Dün ablama yeni okulunda sormamasını tavsiye ettiğim sorudur. Onca kişinin adını bile öğrenmekte güçlük çekiyorken sormak sadece aklı daha fazla karıştırmaya neden olacaktır. Gereksizdir.
genelde tanışma aşamasında ve aidat toplama zamanlarında gerçekleşen olaydır. bu öğretmenler çocuk psikolojisinden, sınıf yönetiminden zerre anlamazlar. bu konuda eğitim almamış, eski kafalı olmaları muhtemeldir. zaten sınıf içerisinde bir takım olaylar ve nesnelerle statü farkı her zaman anlaşılıyor, yaratılıyor. öğrencilerin çoğu diğerlerinin babalarının ne iş yaptığını biliyordur. ama buna karşın böyle şaçma sorular sorarak öğrencilerin utanmasına, gerilmesine neden olamaya kimsenin hakkı yoktur.
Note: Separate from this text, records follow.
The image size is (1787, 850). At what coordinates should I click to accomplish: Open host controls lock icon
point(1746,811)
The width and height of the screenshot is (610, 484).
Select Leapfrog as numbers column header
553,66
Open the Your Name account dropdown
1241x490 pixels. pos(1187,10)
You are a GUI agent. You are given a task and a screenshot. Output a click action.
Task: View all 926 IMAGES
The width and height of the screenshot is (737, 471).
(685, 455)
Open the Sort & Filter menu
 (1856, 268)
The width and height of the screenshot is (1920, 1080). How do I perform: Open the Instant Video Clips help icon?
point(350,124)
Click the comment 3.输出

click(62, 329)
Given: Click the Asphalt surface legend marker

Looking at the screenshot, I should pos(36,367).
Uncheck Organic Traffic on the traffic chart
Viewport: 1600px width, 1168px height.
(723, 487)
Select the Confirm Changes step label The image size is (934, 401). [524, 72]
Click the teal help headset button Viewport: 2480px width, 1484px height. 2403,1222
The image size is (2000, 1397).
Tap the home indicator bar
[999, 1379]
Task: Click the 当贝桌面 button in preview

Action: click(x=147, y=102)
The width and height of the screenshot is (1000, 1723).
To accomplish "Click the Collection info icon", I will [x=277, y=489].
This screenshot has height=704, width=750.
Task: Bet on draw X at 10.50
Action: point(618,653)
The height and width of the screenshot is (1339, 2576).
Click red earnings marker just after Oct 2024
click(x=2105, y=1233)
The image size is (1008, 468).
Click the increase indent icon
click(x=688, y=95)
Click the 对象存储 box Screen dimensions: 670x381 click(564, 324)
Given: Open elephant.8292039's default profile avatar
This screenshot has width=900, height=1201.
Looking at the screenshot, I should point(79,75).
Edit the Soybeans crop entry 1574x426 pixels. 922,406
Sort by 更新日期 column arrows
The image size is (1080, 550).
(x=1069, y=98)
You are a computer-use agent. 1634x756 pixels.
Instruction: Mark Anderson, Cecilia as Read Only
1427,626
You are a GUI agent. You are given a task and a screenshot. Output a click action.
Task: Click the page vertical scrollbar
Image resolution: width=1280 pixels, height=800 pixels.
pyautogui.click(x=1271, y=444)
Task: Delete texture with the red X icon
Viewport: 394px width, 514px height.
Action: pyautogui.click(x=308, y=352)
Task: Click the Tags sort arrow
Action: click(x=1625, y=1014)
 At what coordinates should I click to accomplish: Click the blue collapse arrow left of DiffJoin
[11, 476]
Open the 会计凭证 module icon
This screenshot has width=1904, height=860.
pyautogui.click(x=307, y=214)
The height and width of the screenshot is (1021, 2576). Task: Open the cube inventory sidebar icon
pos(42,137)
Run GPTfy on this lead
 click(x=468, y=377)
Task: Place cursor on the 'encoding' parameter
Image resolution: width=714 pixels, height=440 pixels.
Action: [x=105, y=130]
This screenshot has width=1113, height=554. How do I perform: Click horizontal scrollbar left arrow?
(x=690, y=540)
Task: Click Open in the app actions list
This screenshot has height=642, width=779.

ülkemizde öğretmenlik mesleğini yapanların çoğunluğunu aciz, kendini geliştirmeyen, çocukların eğitimini iplemeyip ay sonunu bekleyen kişiler oluşturmakta. aralarında mesleğini gerçek anlamda uygulayan ,eğitimin çağdaş bir nesil için gerekli olduğunu öngören muazzam, eli öpülesi insanlar vardır. ama dediğim gibi öğretmen dediğimiz meslek grubunun çoğunluğu geçmişten beri çocuklar üzerinde gerek fiziksel gerek mental anlamda travmalar yaratmıştır. sırf sorunlu kişiliği yüzünden el kadar gariban yavruların kafasında tahta cetvel kıran yavşaklar bile vardır. bu tür soruları soran dümbelekler baba mesleğini öğrenince ne gibi bir yaklaşım sergilemeyi düşünürler o da ayrı bir sorun.
öğrencileri rencide edici davranışlardan bir tanesidir.o dallama meslektaşlarıma selam söylüyorum buradan, lan odunlar babası çalışan var çalışmayan var, ölmüş olan var siz nasıl pedagojik formasyon aldınız böyle, sizin gibi boktan insanlar yüzünden afedersiniz ama skim gibi bir nesil yetişiyor teşekkür ederim hepinize ayrıca da alayınızın ta amına koyayim.
ego tatmin etmek için veya öğrenci aşağılamak için yapılan bir iş değildir. insanın babasının diğer arkadaşlarına nazaran daha düşük maaşlı bir işte çalışması da utanılacak bir şey değildir. baba o baba, belki üç kuruş için götünü yırtmaktadır çocuklarını okutabilmek, karınlarını doyurabilmek için. gurur duyulması gerekir. babası olmayanların ise üzüntüsünü anlamakla birlikte utanmalarını garipsiyorum. elbet onu da yetiştirmek için çırpınan bir ana vardır. elbet onlar çok daha olgun çok daha güçlü çocuklardır. bir de haklı olarak istemediği baba modeline sahip olanlar var, utanmayın, onun davranışlarından siz sorumlu değilsiniz. doğru bir kişi olma yolunda çabaladığınız sürece başınız dik olsun gençler. öptüm.
ulu orta sorulması absürt olsa da sivri zekalı ergenlerin "öğretmen ne yapacak la babamın işini" diye üste çıkmaya çalıştığı konudur. Oğlum o senin öğretmenin! özellikle de ilkokul öğretmeninse 5 yıl boyunca anandan babandan daha fazla şey öğreneceğin ana baba yarın. Ayrıca birkaç eşek şerefsiz harici hiçbir öğretmen adam kayırmaz, Ha sevdiği saydığı öğrenciler olur ama bu onların babasına anasına göre değil o çocuğun iyi bir öğrenci olmasından dolayıdır. SEn öğretim hayatın boyunca sınıfta piçlik yap, konuş konuştur, öğretmenin ağzından burnundan getir sonra da öğretmen seni herhangi uslu akıllı çocuk kadar sevmeyince "öğretmen onu kayırıyor yeaavv" tribine gir.
Takriben üniversite ve üniversiteye de hazırlık dahil eğitim öğretim hayatım boyunca yani 20 yıl boyunca üniversite hocaları da dahil olmak üzere gördüğüm onlarca hocanın taş çatlasa yüzde 10u art niyetli modeliydi ki bu yüzde 10un yarısı benim eşekliğim yüzünden bana art niyetli görünüyorsa yüzde 5 i art niyetliydi.
ilkokulda sorulur baban ne iş yapıyor inşaat işçisi örtmenim ona öyle denmez serbest meslek liseye başlanır baban ne iş yapıyor serbest meslek hocam iyi de ne yani ne ne inşaat işçisi hocam. üniversiteye gidilir orada sormuyorlardı.